3. Confederate troops were volunteers
In days immediately following the secession of the first seven Confederate states, the central government in Montgomery, Alabama, called for the states’ militias to place their troops under federal control. Control over the Army, both new volunteers and the nationalized militias, was under the Confederate President, Jefferson Davis. Throughout the American Civil War, volunteers made up the bulk of the armies of both sides, and all of the Navy’s crews. But not all men were volunteers. By April 1862, it was evident that the numbers of men needed by the Confederacy could not be obtained relying on voluntary enlistment alone. That month the Confederate States of America authorized the first compulsory conscription law – the draft – in American history. It was not received well. Initially, able-bodied men between the ages of 18 and 35 were liable to be drafted.

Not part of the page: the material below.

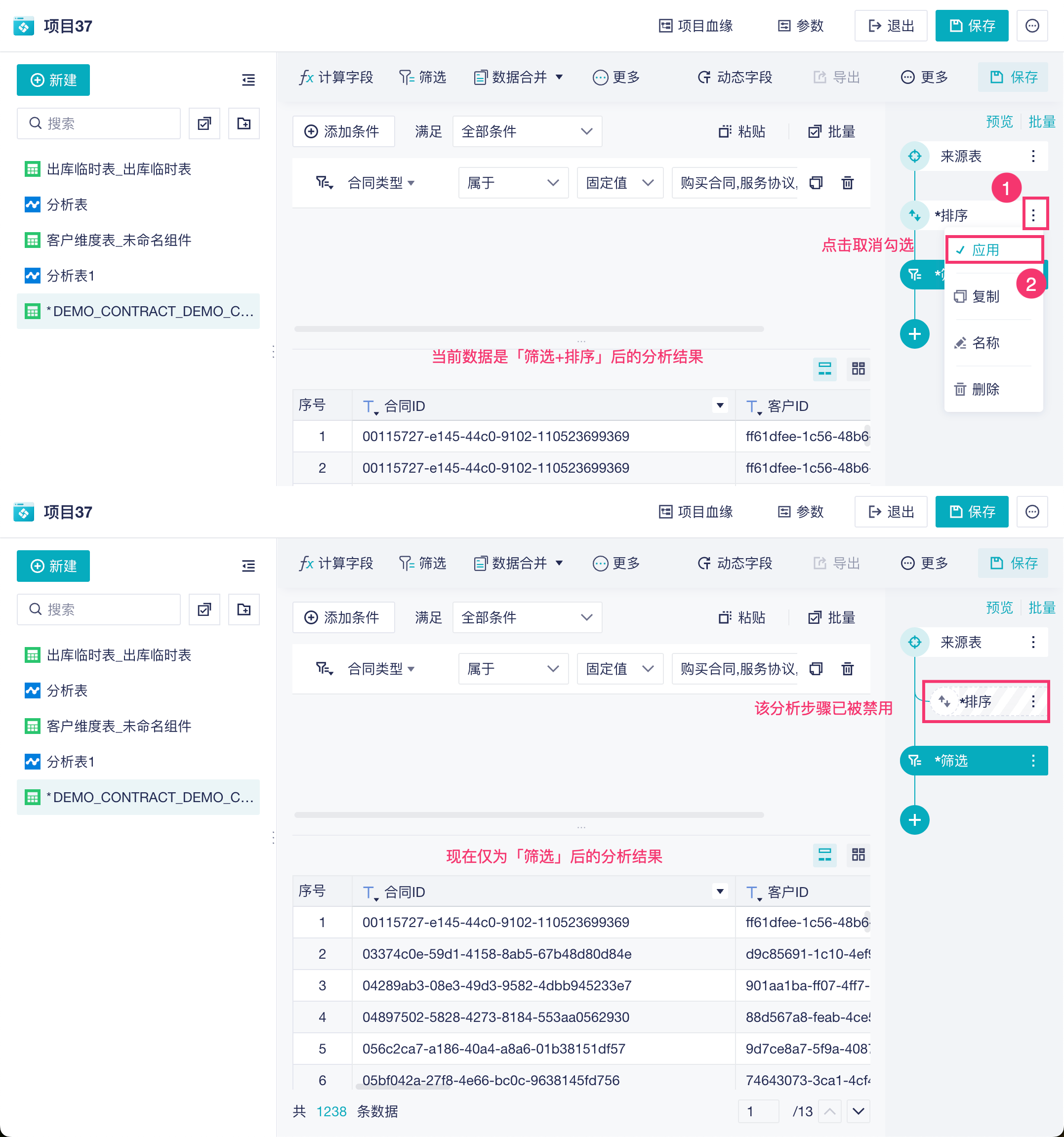The width and height of the screenshot is (1064, 1137).
Task: Click the 名称 rename icon in menu
Action: (959, 343)
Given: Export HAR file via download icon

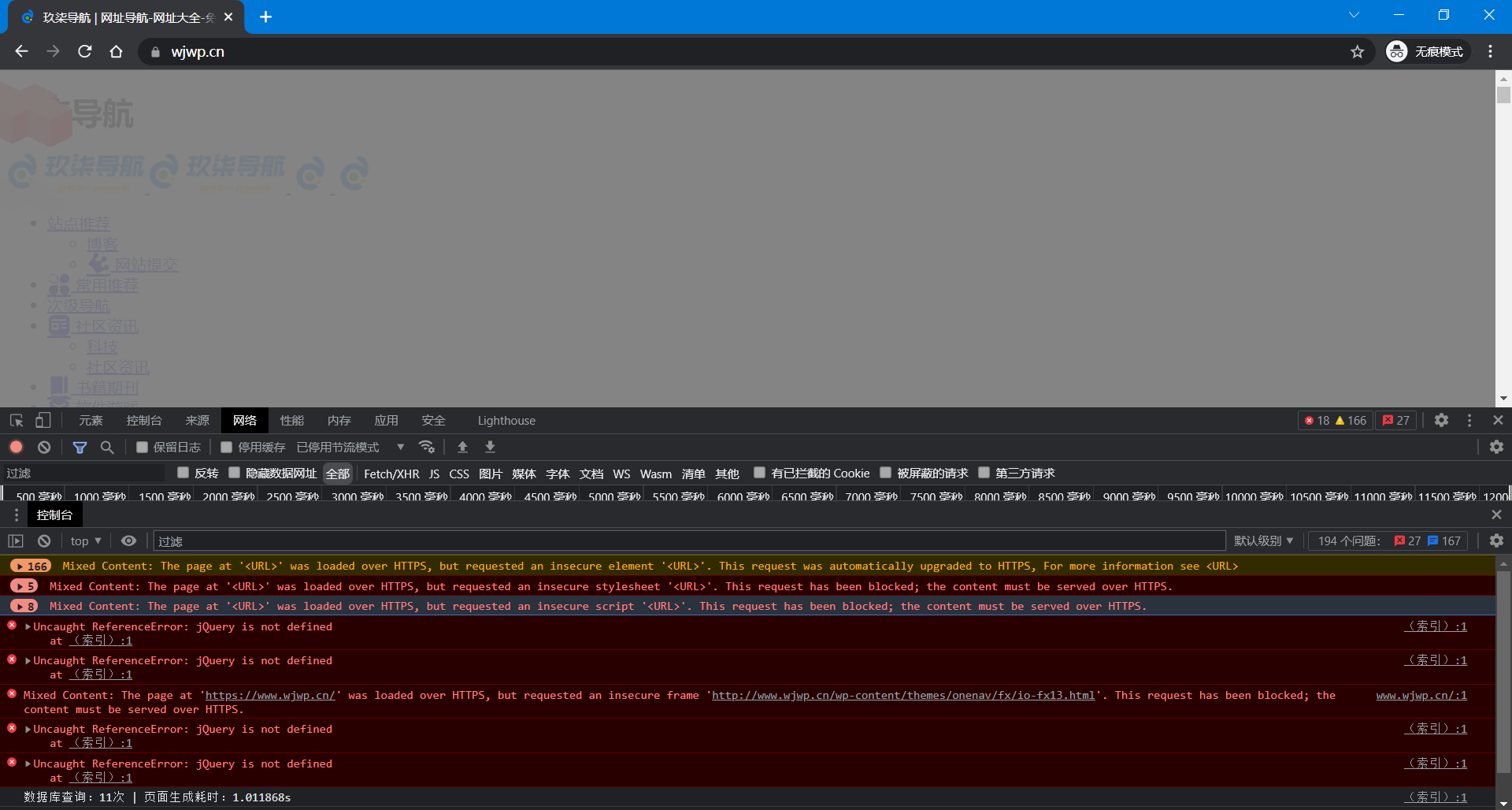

As with all conscription, certain professions were exempted as they were considered necessary to the war effort. Men who owned 20 or more enslaved persons were exempt, as they were needed to maintain control of the slave population. By early 1864 the age of men authorized to be drafted extended from 17 to 70. At first, men could hire substitutes to serve for them, a practice also allowed in the Union Army. On both sides, the use of substitutes caused resentment from those of insufficient means to avail themselves of the option. It is true that most of the Confederate, as well as the Union Army, was made up of volunteers. The draft caused riots and legal suits on both sides throughout the war. Draft protests led to riots in New York and other Northern cities. In the South, resistance to the draft continued through the war’s end.